Thursday, September 05, 2013

Lloyd Jones - Finding no peace in quiet

  • Author Lloyd Jones went to Christchurch to write about the 2011 earthquake.
Lloyd Jones went to Christchurch to write about the 2011 earthquake, only to realise he was there to write about himself. Picture: Welsh Nick Source: TheAustralian

OURS is the age of anti-silence. There are no secrets any more. Everyone is their own personal whistleblower. If something bad happens to you, if there's a burden afflicting your psyche, you can post it on your social media page. You can trumpet your grievances to the world.

If nothing happens to you, you can post that as well, a little quotidian memoir. There is no incentive to keep quiet. The old moral codes that forced people to be discreet about their personal lives - their peccadilloes, infidelities, children born out of wedlock - have mostly been dispensed with.
You're a hero if you publicly confess wrongdoing.
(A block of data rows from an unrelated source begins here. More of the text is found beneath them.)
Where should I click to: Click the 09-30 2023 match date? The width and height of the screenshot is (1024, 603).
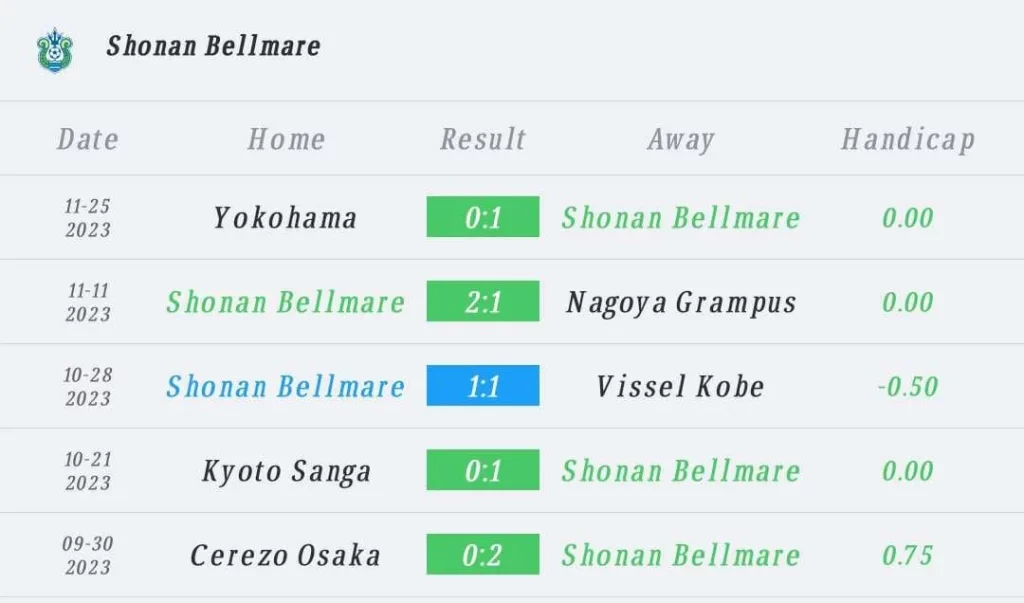(x=88, y=555)
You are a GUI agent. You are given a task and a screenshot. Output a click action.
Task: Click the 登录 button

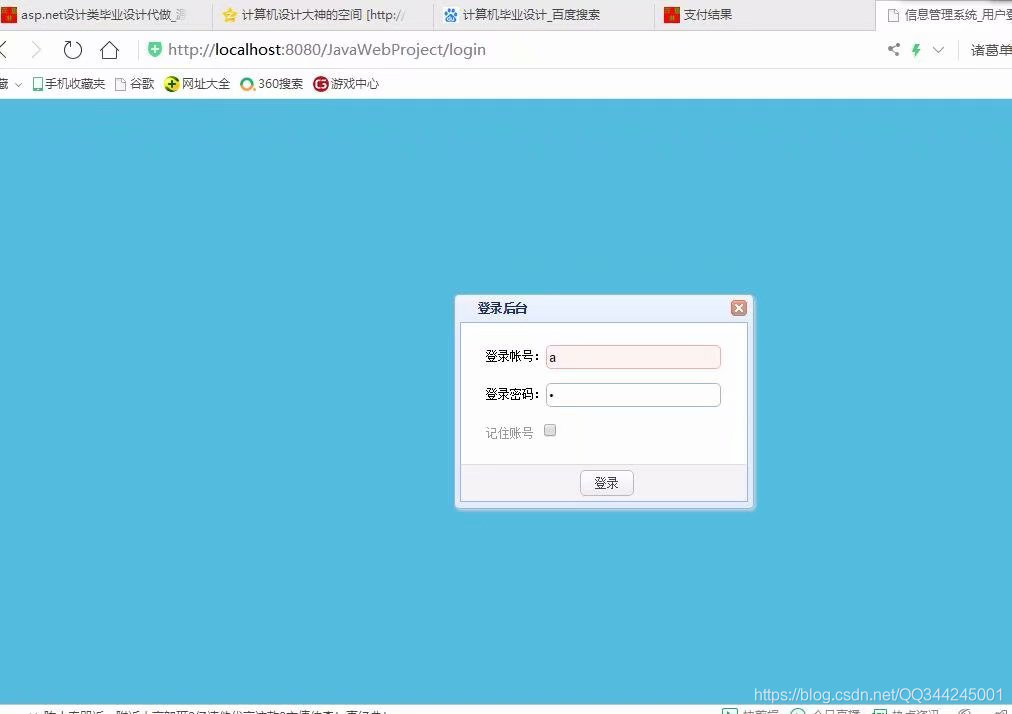click(x=606, y=482)
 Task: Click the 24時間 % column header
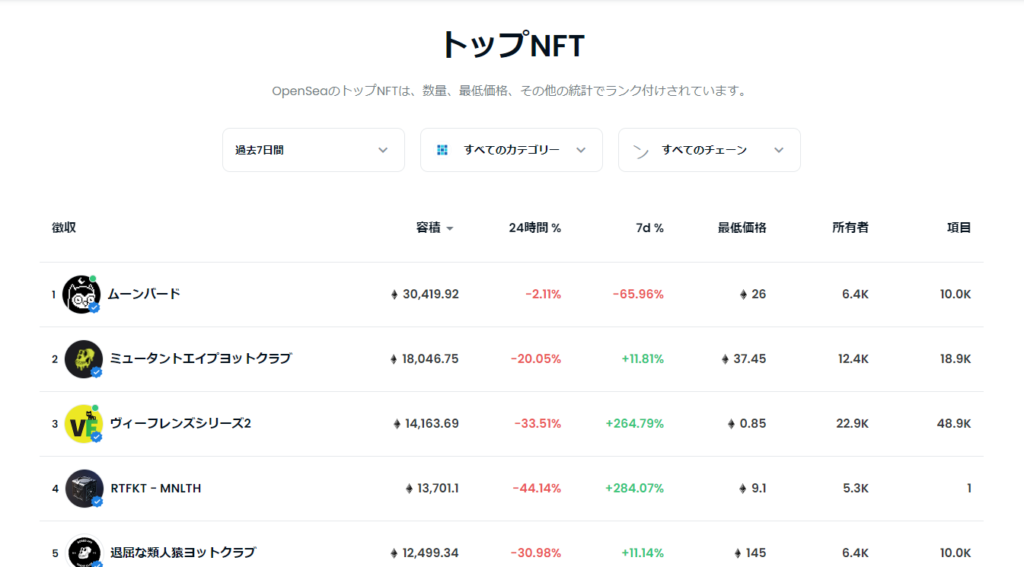(535, 227)
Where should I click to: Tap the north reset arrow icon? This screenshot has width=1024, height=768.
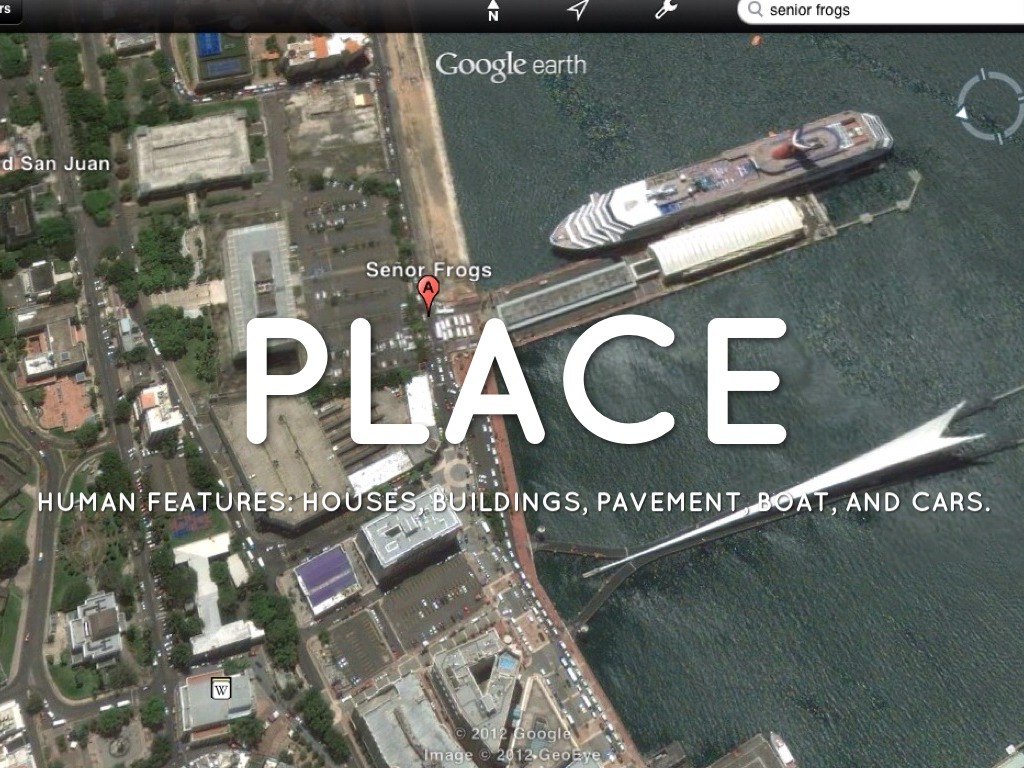point(493,11)
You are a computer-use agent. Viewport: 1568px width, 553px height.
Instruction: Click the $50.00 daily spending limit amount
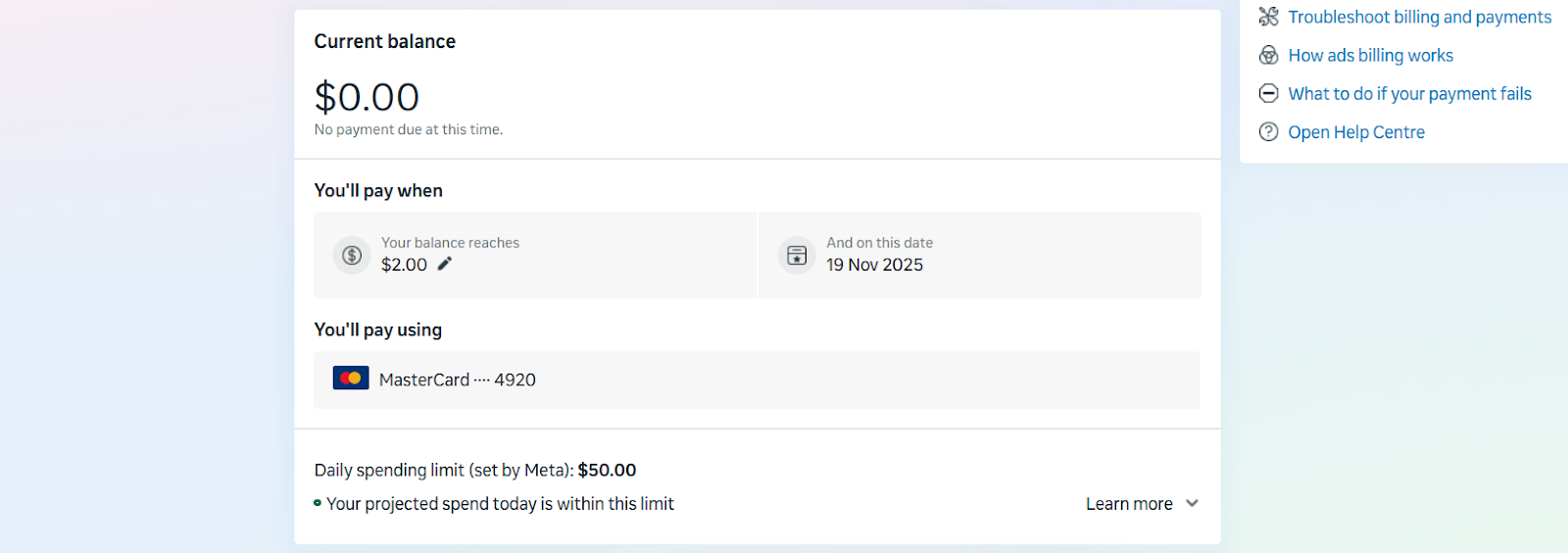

There is no honour in bottling up emotions. There's no shame in being honest and open. That's because there is no longer any shame. Shame is an antique word, like sin. It belongs to bygone days.

A few generations ago silence was how you protected yourself from shame. Not just yourself but your family, your lineage. It was the virtue you pinned to your soul like a pennant of pride, even if it turned you against yourself and the world and made you crazy. Better to be a martyr to misery, create a private hell on earth and take your troubles to the grave than stir things up and besmirch your reputation.

Silence was all award-winning New Zealand author Lloyd Jones knew about his family history. His parents always hushed talk about themselves and their heritage. If talk did happen it revealed a small cast of mysterious ancestors who were lionised or bitterly demonised to a point that stretched credibility.
Jones lost interest in knowing anything about them. As far as he was concerned he was part of the "mongrel" breed of antipodeans for whom ancestry was irrelevant. The history of his own life was all that counted.

Until the Christchurch earthquake, February 22, 2011. Epiphanies come when you don't expect them. They are yoked somehow from mystical quarters. Jones, a Wellington resident, experienced the disaster on television. A removed witness of spastic seismology. The humanist in him felt pity, an urge to help victims, contribute to relief programs. The writer in him sensed a need to ply his trade.